December 18, 2014
CFK claimes ‘responsible leaderships’, highlightes Cuba debt write-off
Russia’s Vladimir Putin arrived at the Casa Rosada presidential palace today where he met President Cristina Fernández de Kirchner to sign bilateral cooperation agreements on key areas such as energy and communications.
Ms. Kirchner received her Russian counterpart at the White Hall of the government house joined by all cabinet ministers. Putin then introduced the members of the Russian mission also present at the gathering to Argentina’s head of state.
Both leaders signed agreements on peaceful nuclear development, communications and legal assistence.
"Our relationship with Russia is startegically relevant. We believe in a multi-polar world. We are honored to have tighten our relationship with Russia," CFK said today.

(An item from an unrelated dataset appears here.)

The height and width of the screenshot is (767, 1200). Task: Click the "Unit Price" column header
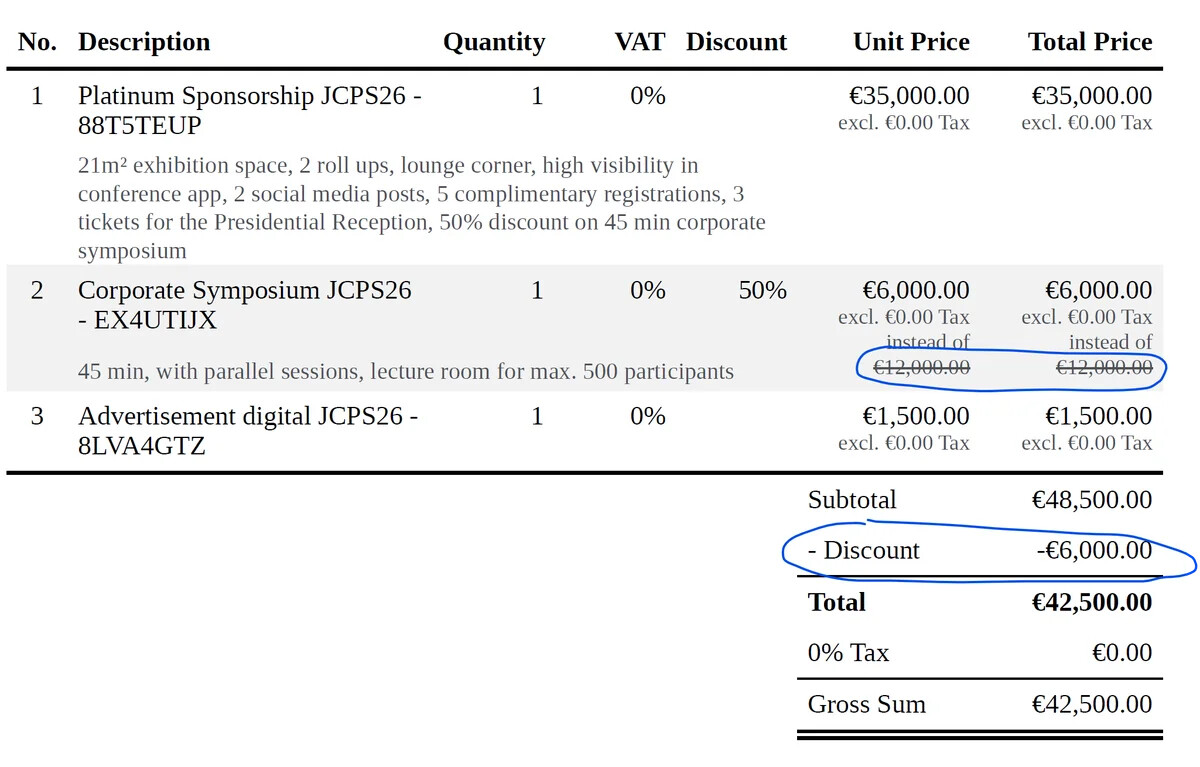click(x=911, y=42)
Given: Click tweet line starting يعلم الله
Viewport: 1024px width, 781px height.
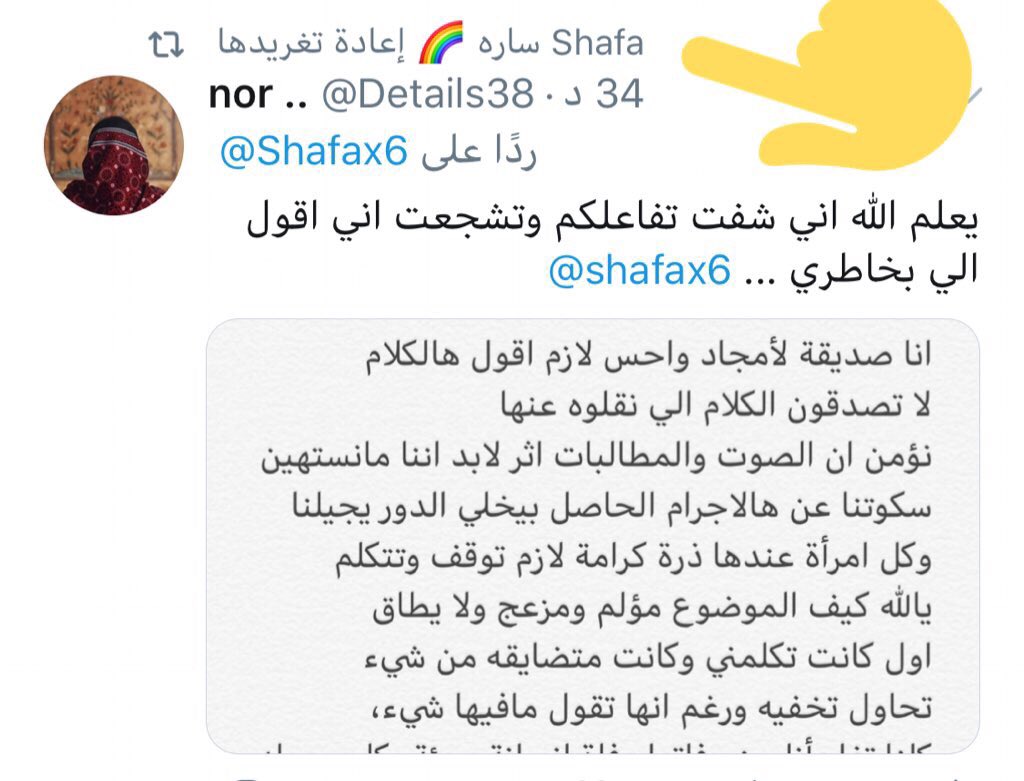Looking at the screenshot, I should point(612,219).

The President also called for a reform of international organisms that "haven't worked economically or politically to heal the suffering of the world."
In this sense, she claimed for "responsible World leaderships" while higlighting Russia wrote-off 90% of Cuba's debt.
"I don't mean we are asking for the same. We have a restructured debt. We only ask for a fair, equal negotiation. But some countries cannot pay," CFK added.
Vladimir Putin arrived in Argentina at 5 am today as part of the leader’s Latin American tour that took him first to Cuba where he met the Castro brothers earlier in the week.
Argentina is Russia’s “main strategic partner” in Latin America, the UN and the G20, Putin said prior to his visit to Buenos Aires.
Later today, at around 8 pm, President Kirchner will be hosting a dinner at the Bicentenary Museum at the Casa Rosada presidential palace to honour Vladimir Putin. Bolivia’s Evo Morales, Venezuela’s Nicolás Maduro and Uruguay’s José “Pepe” Mujica will be attending the event, the Foreign Ministry has informed.
Putin's energy minister, Alexander Novak, told reporters in the Argentine capital that the Russian state atomic energy corporation, Rosatom, had made an offer to tender for the construction of two new nuclear power units in Argentina.
Novak said Rosatom could offer "comfortable" financial terms to South America's No. 3 economy, which has struggled to advance its nuclear energy programme and lure foreign investors deterred by a raft of punishing capital and import controls.
"Rosatom is actively working here... and has already handed over its technical and commercial offer to our (Argentine) colleagues," Novak told reporters after talks between Putin and his Argentine counterpart, President Cristina Fernandez.
"There will be a tender this fall. Rosatom... is also ready to provide comfortable financial conditions (to Argentina)."